[DIRECTIVE]:
Render the entries from the start through the line containing "1536x668 pixels. pos(1131,81)", both ends included, as a Markdown table with columns Row and Line, one row per line, skipping blank lines. Leave the pictures out of the answer.

----

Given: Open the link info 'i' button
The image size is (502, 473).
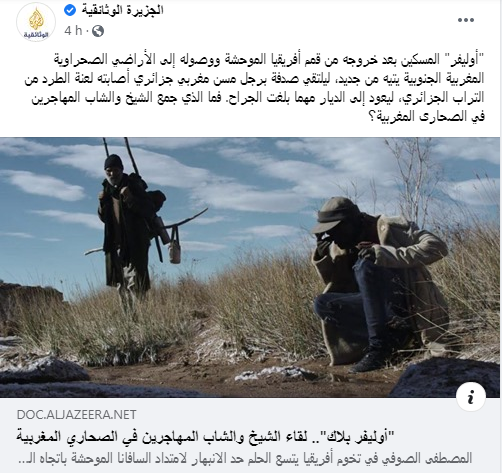Looking at the screenshot, I should tap(471, 397).
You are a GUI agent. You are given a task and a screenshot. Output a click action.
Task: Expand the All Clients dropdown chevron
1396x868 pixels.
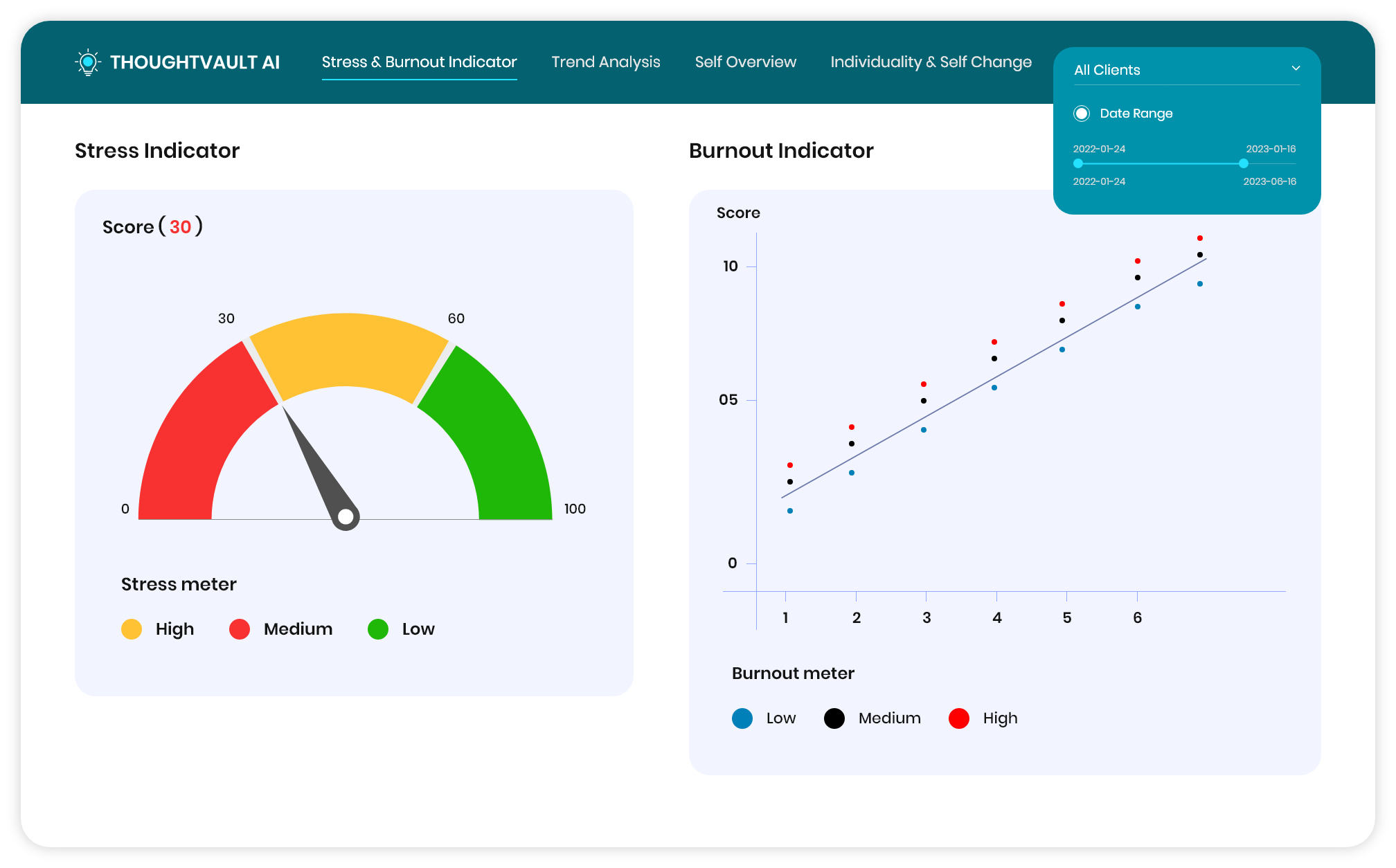(1296, 69)
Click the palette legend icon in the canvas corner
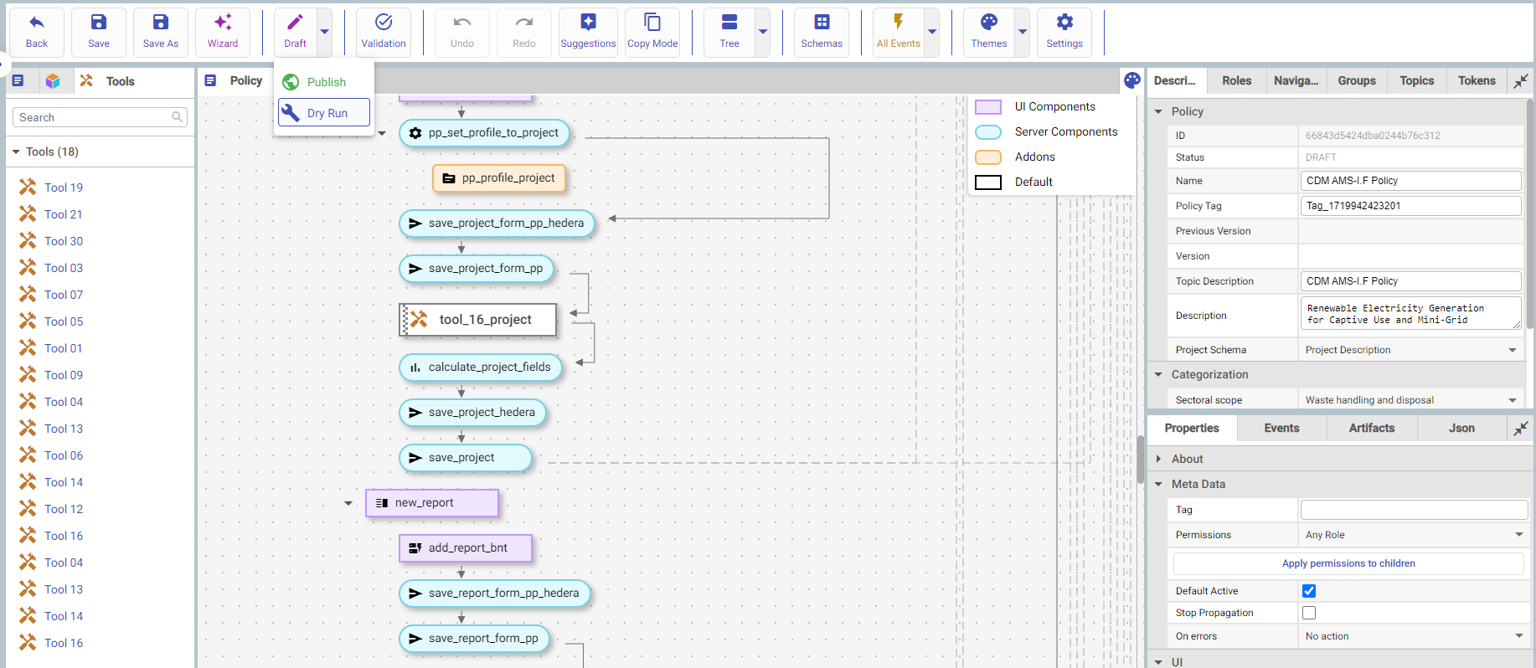1536x668 pixels. pos(1131,81)
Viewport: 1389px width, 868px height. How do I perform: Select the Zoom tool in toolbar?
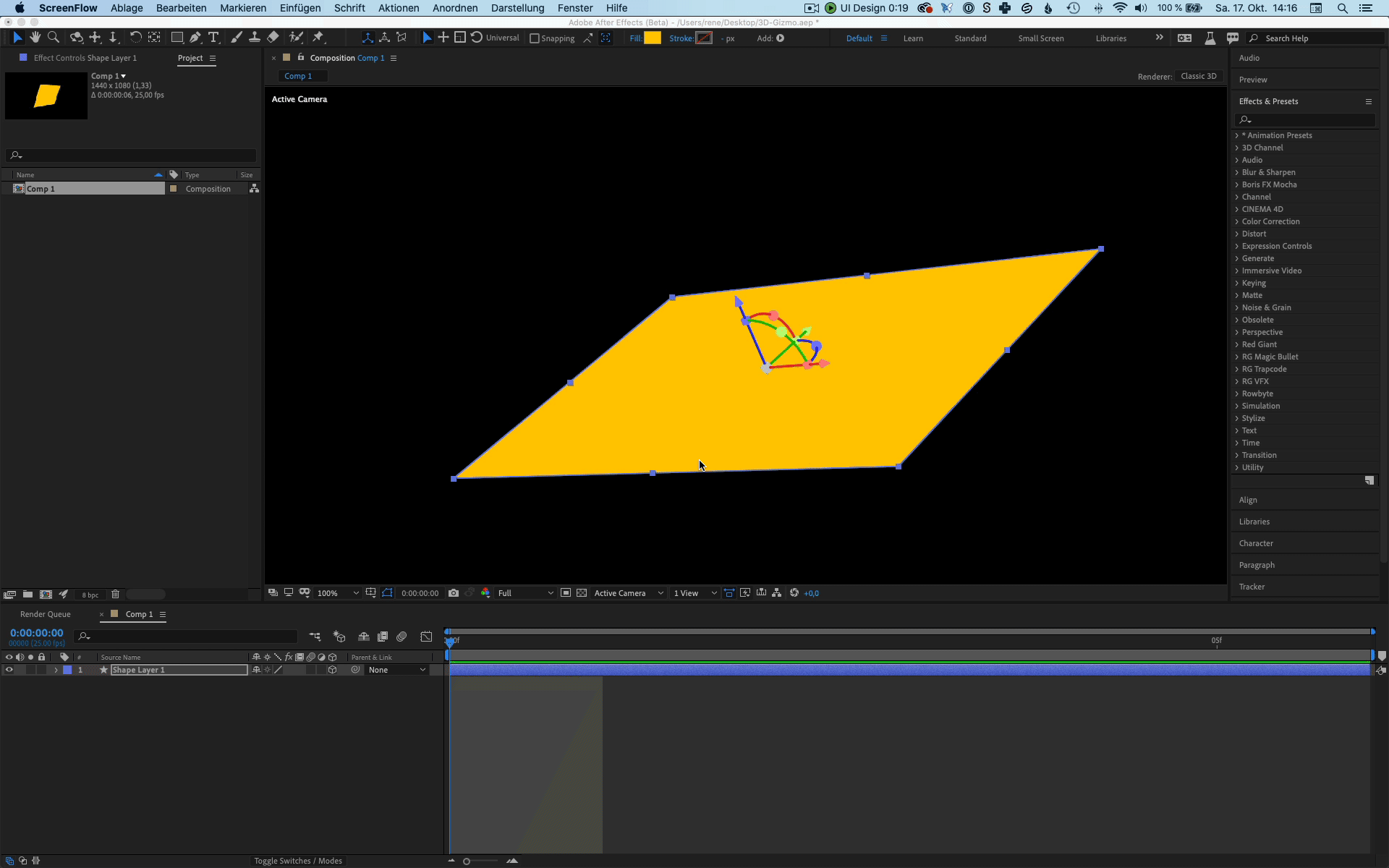coord(53,38)
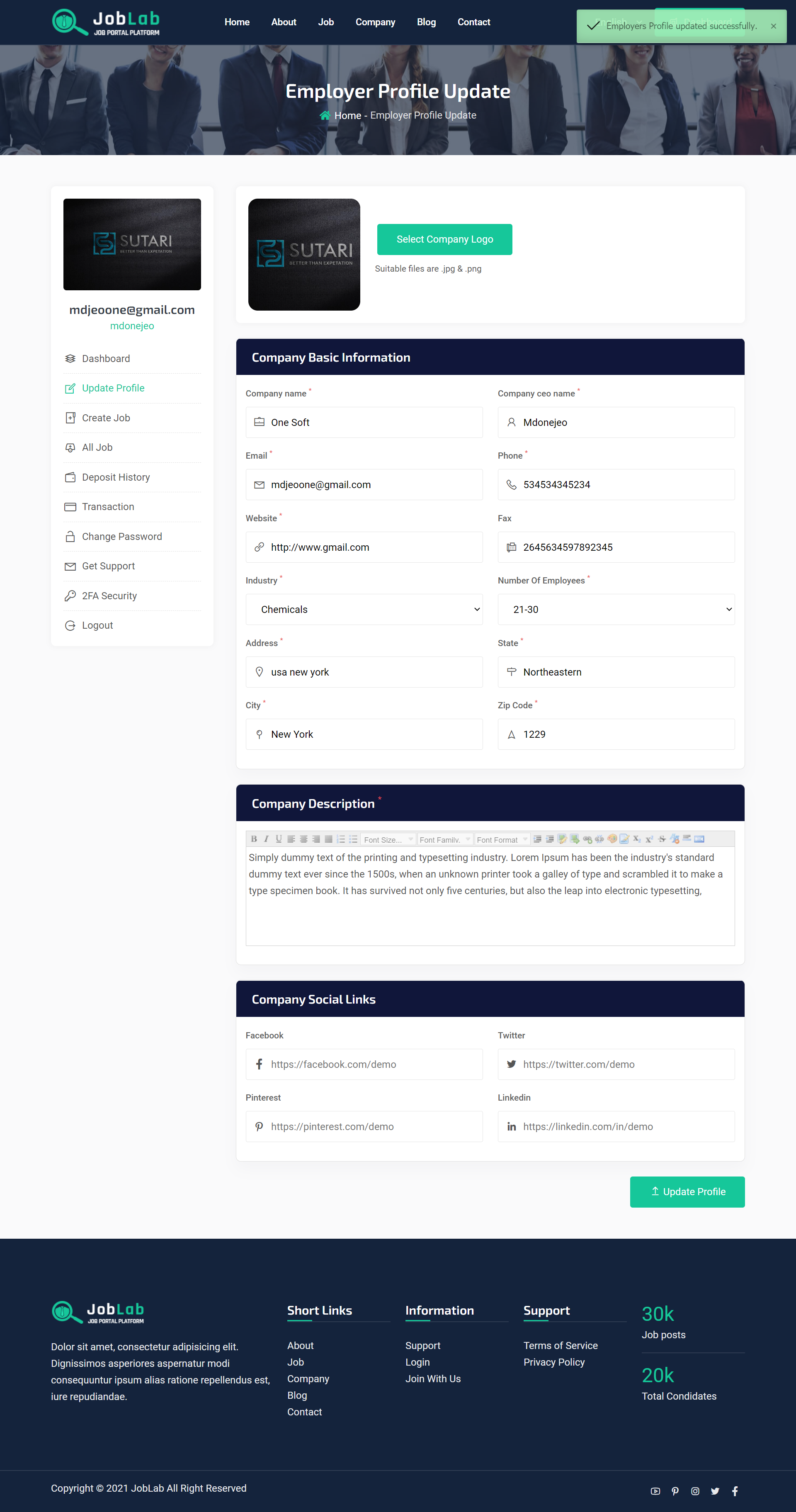The height and width of the screenshot is (1512, 796).
Task: Click the Facebook URL input field
Action: (x=364, y=1064)
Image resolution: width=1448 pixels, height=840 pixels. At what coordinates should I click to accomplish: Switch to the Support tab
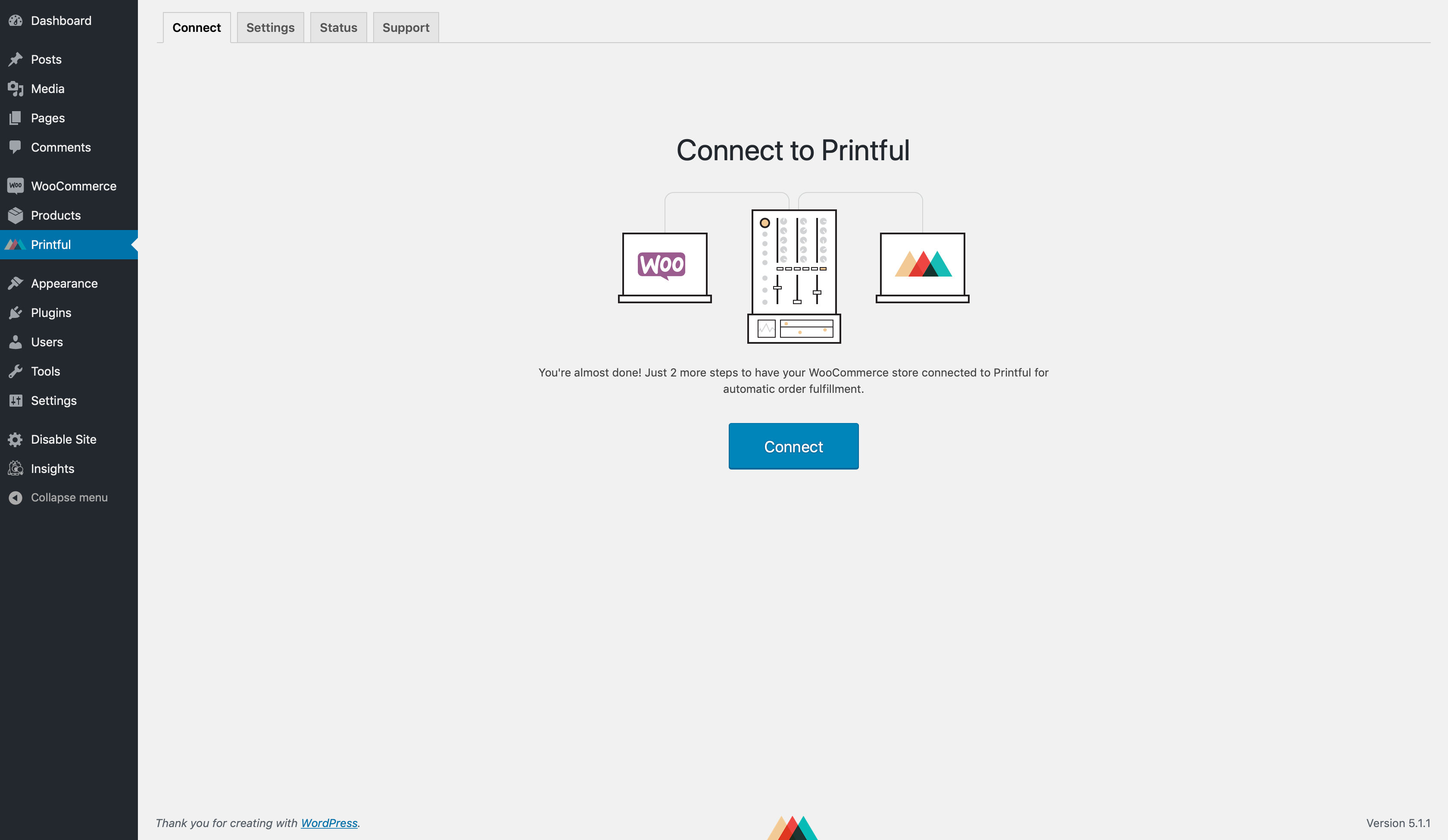click(x=405, y=27)
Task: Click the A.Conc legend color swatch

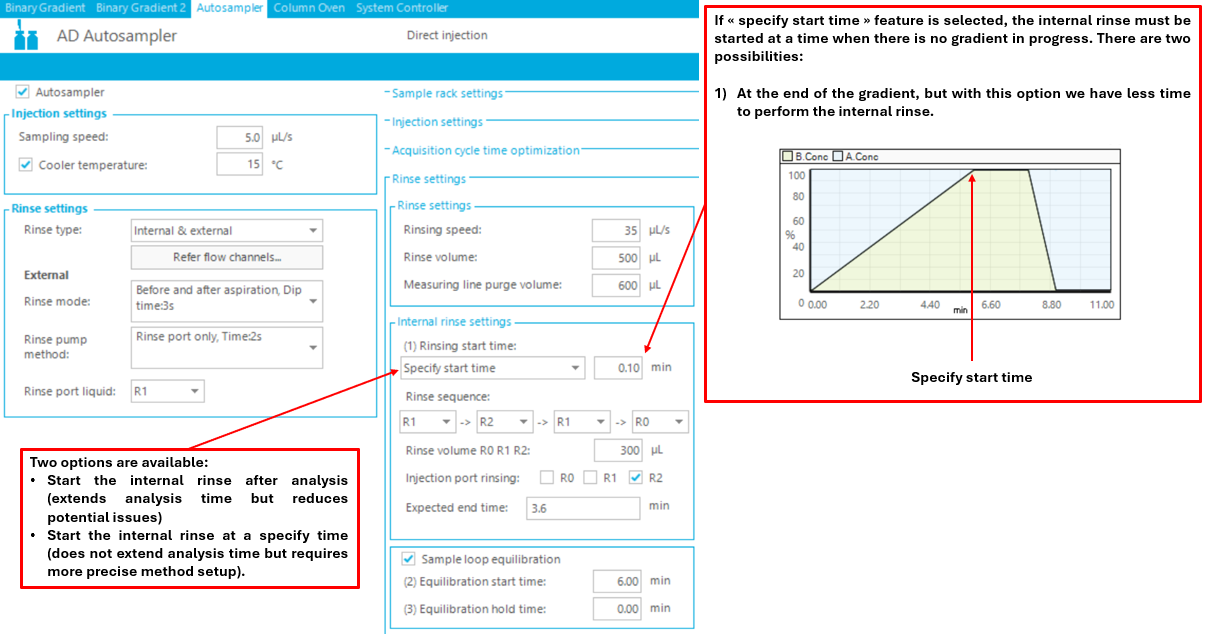Action: [x=838, y=157]
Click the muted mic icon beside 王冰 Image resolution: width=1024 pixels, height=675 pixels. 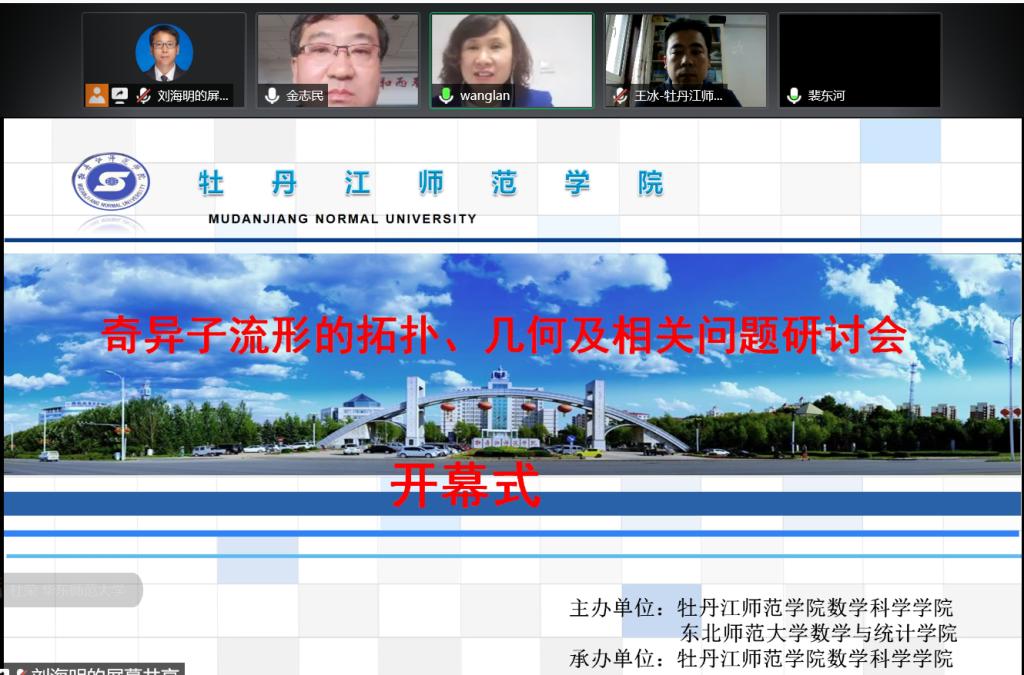pos(620,96)
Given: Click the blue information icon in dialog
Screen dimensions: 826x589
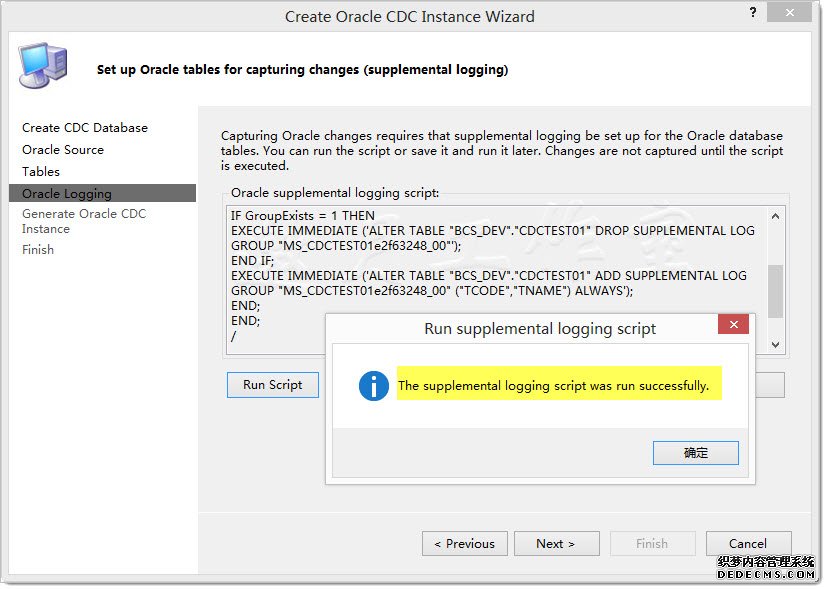Looking at the screenshot, I should 374,386.
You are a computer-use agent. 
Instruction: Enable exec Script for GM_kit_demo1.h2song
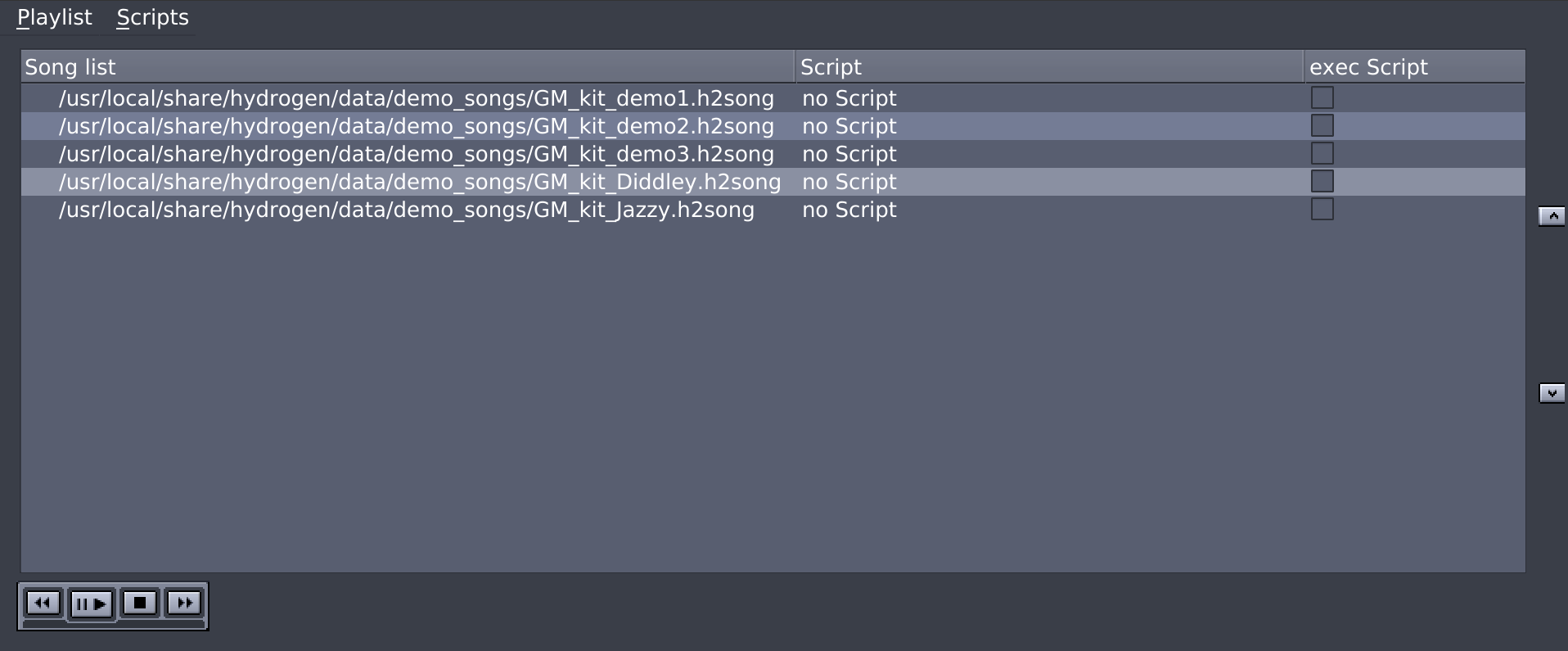pyautogui.click(x=1322, y=97)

----

[WRITTEN RESPONSE]:
| Row | Line |
|---|---|
| 1 | Given: Open the link info 'i' button |
| 2 | The image size is (502, 473). |
| 3 | Looking at the screenshot, I should tap(471, 397). |
| 4 | You are a GUI agent. You are given a task and a screenshot. Output a click action. |
| 5 | Task: Expand the All Clients dropdown chevron |
| 6 | 1396x868 pixels. |
| 7 | (1296, 69) |
| 8 | Click the palette legend icon in the canvas corner |
| 9 | 1536x668 pixels. pos(1131,81) |